How big is the task?

Strangely, the sheer scale of public spending helps the chancellor in her mission. It is around £1.2 trillion – that’s £1,200,000,000,000 – a year, and any reasonable person might conclude that trimming that dizzying sum by just one-twentieth without a calamitous impact on public services should not be beyond the wit of the civil service.

The problems in pulling that off are twofold, however. First, that the whole public sector has been through successive waves of cuts, most dramatically during the coalition government’s “age of austerity”, which trimmed a great deal of arguably superfluous cost from the system.

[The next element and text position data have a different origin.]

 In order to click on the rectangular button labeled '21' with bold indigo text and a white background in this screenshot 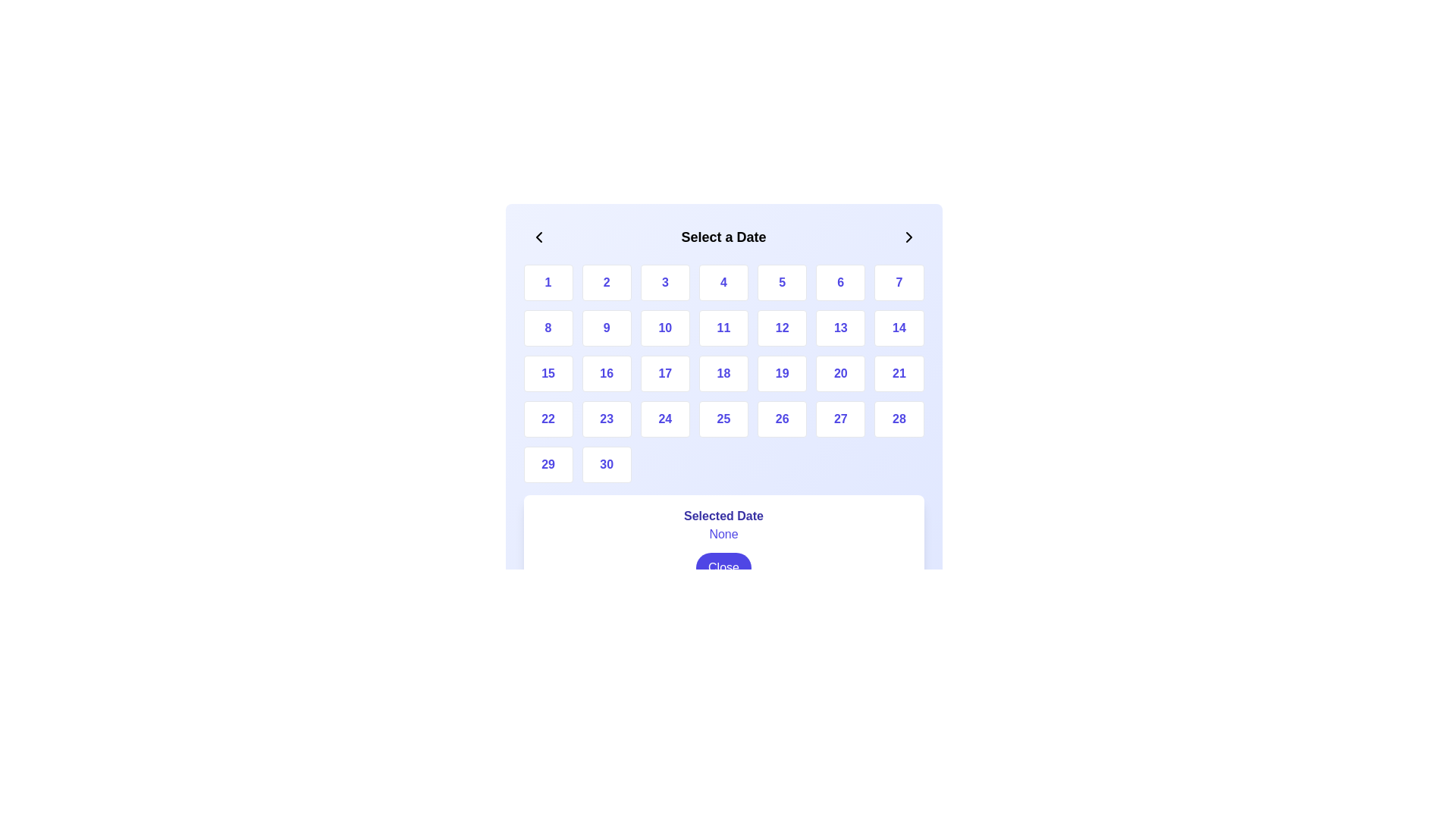, I will do `click(899, 374)`.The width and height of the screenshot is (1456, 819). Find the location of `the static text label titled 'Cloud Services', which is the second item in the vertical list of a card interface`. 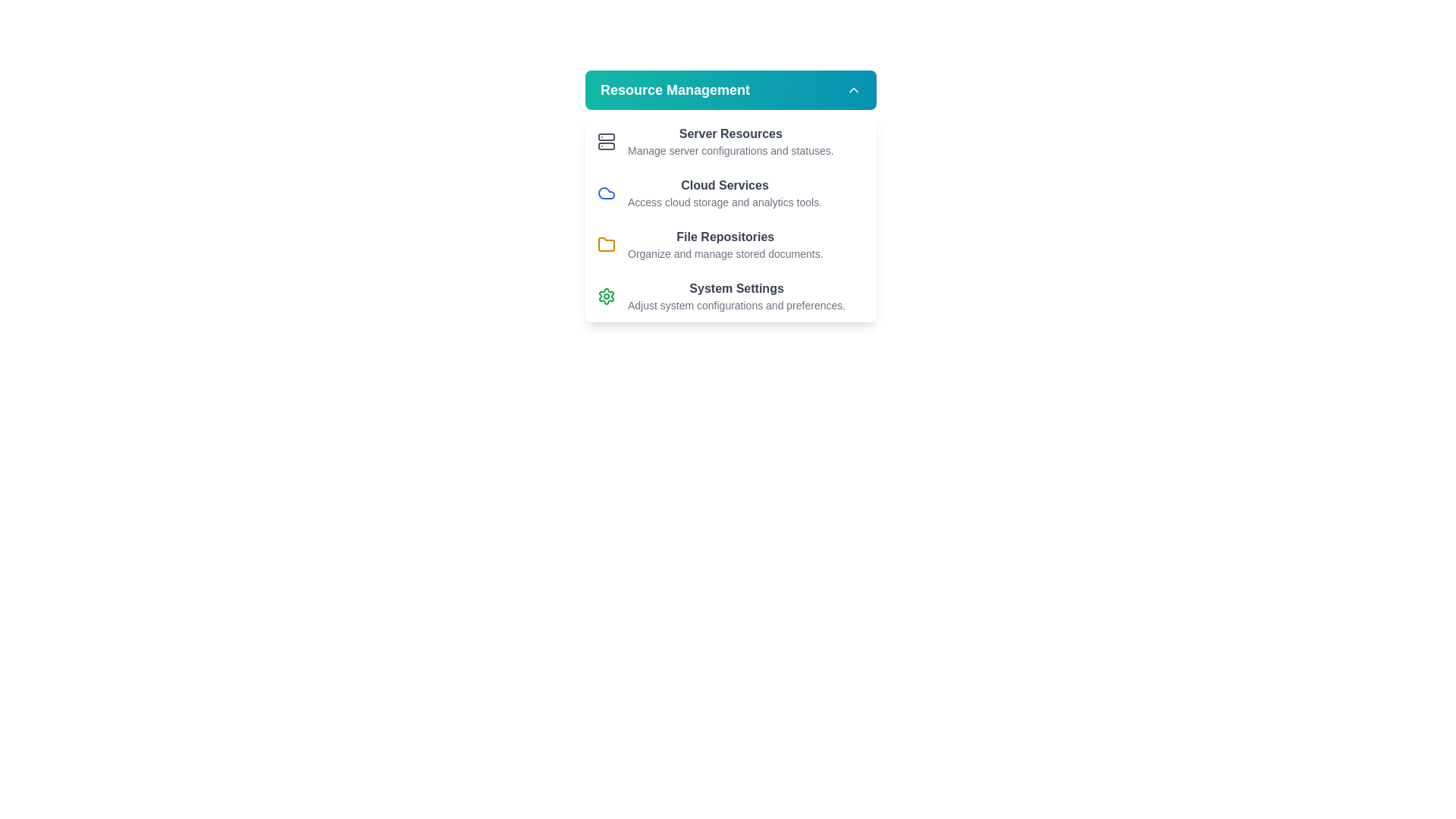

the static text label titled 'Cloud Services', which is the second item in the vertical list of a card interface is located at coordinates (723, 185).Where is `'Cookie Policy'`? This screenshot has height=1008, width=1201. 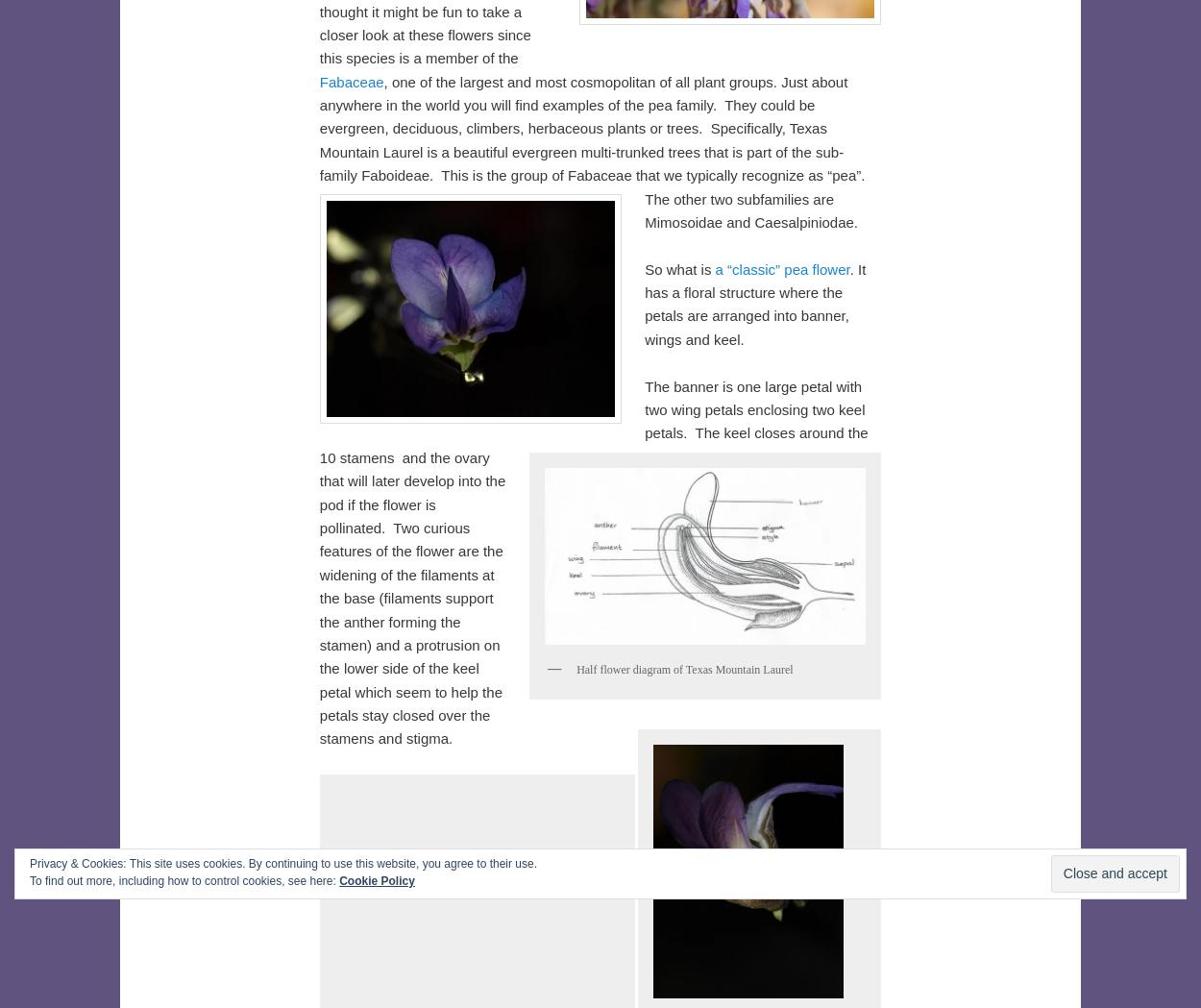 'Cookie Policy' is located at coordinates (377, 880).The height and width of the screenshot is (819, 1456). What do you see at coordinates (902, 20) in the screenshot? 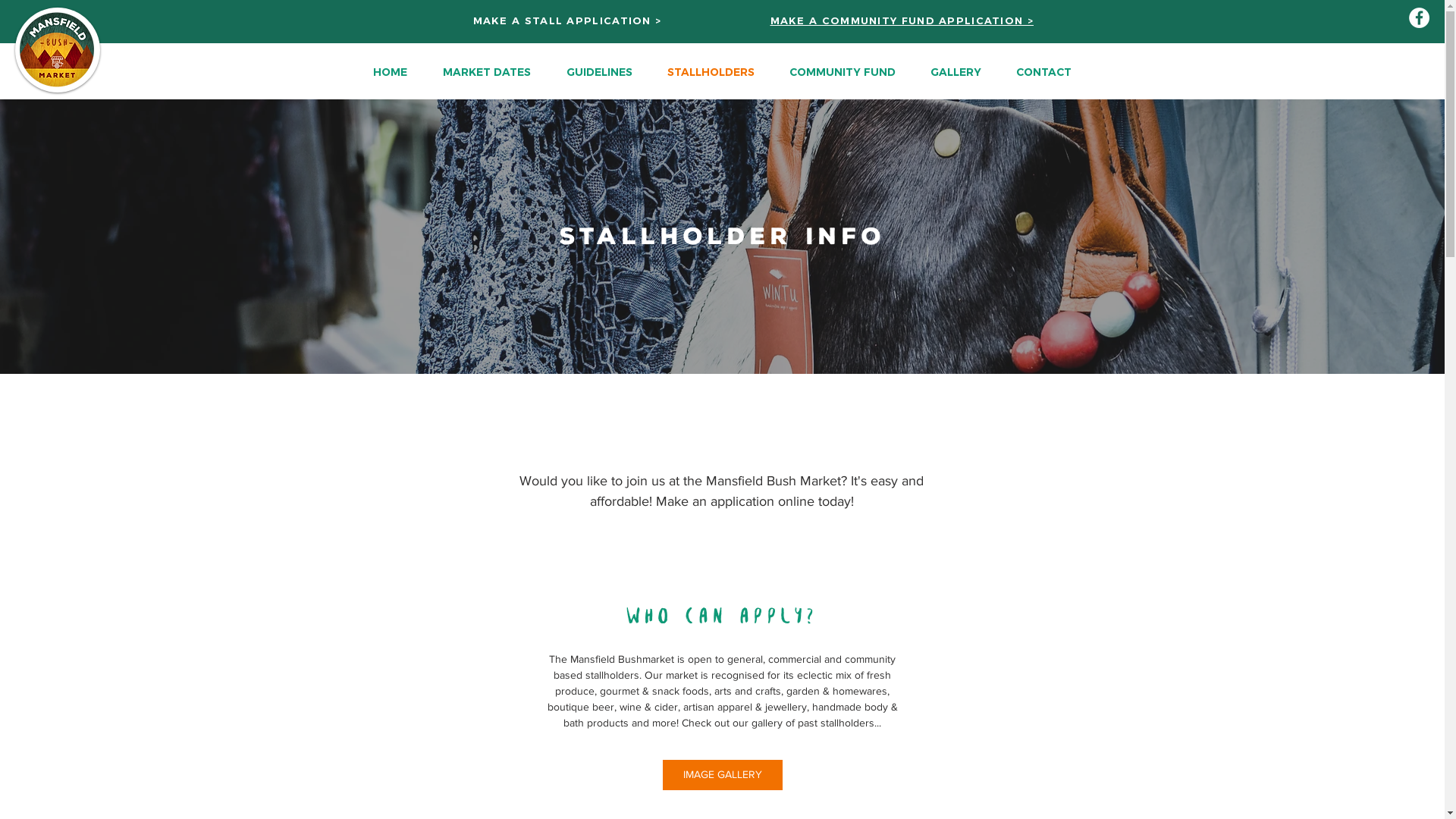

The second danger, as long and bitter experience proves, is that the brunt of the cuts will come from lower investment in infrastructure rather than from restraint in current expenditure and wages. That would certainly help Reeves to survive this parliament having met her targets for borrowing and her renewed pledge not to hike taxes again – but it would have a damaging impact on the country’s already anaemic prospects for growth.

Will it work?

Politically, the government will find it difficult to achieve much more in the public services than the very minimum indicated in the manifesto and the subsequent “reset” statement – cutting hospital waiting lists, building more homes, recruiting some police officers and so on. There will be depressingly little left over for defence, which has been neglected for too long, let alone the impending financial crisis in the university sector, the failure of Thames Water, and the collapse of more local authorities – multibillion-pound catastrophes that will wipe out any likely efficiency savings.

By this time next year, Reeves’s iron fist may well be developing metal fatigue.